Mesh/Firmware/Splash page

Some operating systems will attempt to detect whether you are behind a captive portal when you connect to a new network. This usually involves fetching a web page with known content from a web server controlled by the company behind the operating system. If a captive portal is detected, the operating system will pop up a dialog showing the web page from the captive portal.

We will run a fake captive portal that causes our splash page to be displayed on any operating system supporting captive portal detection. The fake captive portal will _only_ interfere with captive portal detection traffic. All other traffic will go through unaltered. The fake captive portal will run on the exit nodes and so will only be active when the mesh is connected to the internet.

If the mesh becomes disconnected from the internet, then all HTTP GET requests to the internet will receive 302 HTTP redirects to a community portal web app running on a server on the mesh that will inform the user that the internet is down. The redirection is accomplished with internetisdownredirect. If the node is not connected to any server running the community portal web app, then all HTTP GET requests will receive 302 HTTP redirects to a local web page telling the user that your mesh node has become disconnected from the rest of the mesh, and who to contact about it.
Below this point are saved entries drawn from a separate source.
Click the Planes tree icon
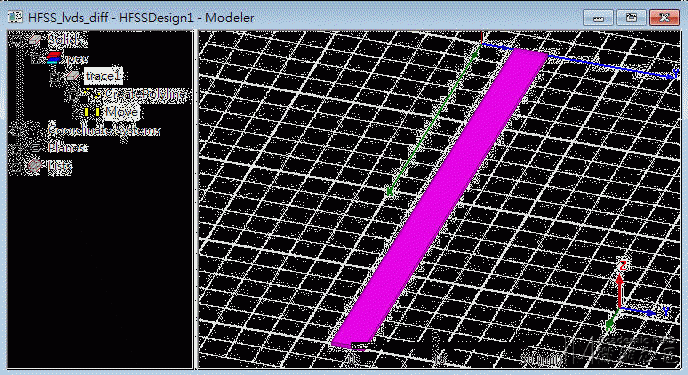This screenshot has width=688, height=375. [35, 148]
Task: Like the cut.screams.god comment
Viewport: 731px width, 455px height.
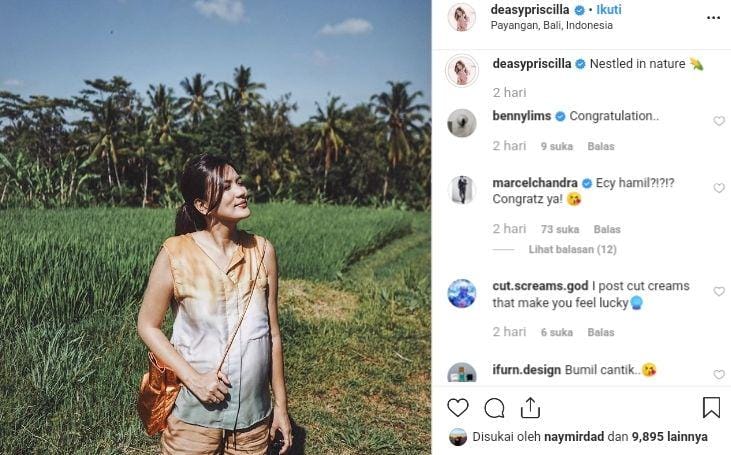Action: point(719,291)
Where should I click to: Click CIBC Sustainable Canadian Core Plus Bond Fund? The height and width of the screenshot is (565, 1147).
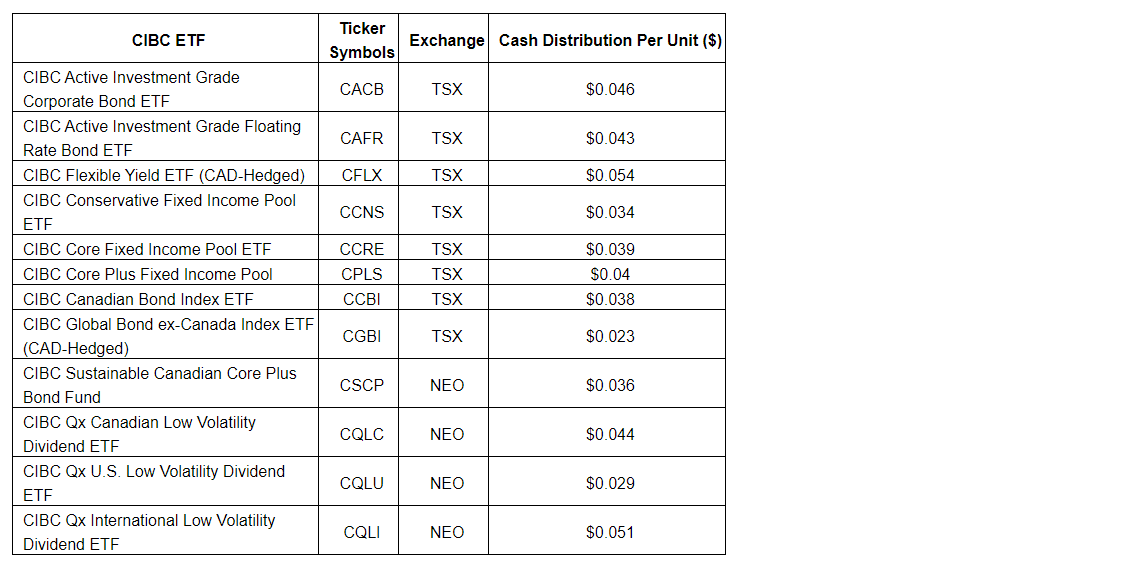pos(160,385)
Currently this page talks mostly about how to implement the fake captive portal.

Alternative Options

After some thought and investigation, there some alternative options that build off the proposed actions above and the research in the sections following. Instead of listening for captive portal requests and then responding with a fake captive portal, we do a few different things. First, let's consider the use case:

Ideally, we want new users to know what this network is about.
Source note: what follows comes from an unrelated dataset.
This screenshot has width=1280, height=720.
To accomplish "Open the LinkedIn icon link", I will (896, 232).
Running a default captive portal is simply not an option. It impedes usage of the network. However, what if there was an unobtrusive way to display a message to users that did not require using the crappy captive portal mechanism, or a complicated match on special captive portal probes.

Types of captive portal detection

Android

Expects HTTP 204 response from http://clients3.google.com/generate_204

or

expects zero-length response body from http://www.google.com/blank.html

or something else.

Captive portal detection method appears to have changed in 4.2.2.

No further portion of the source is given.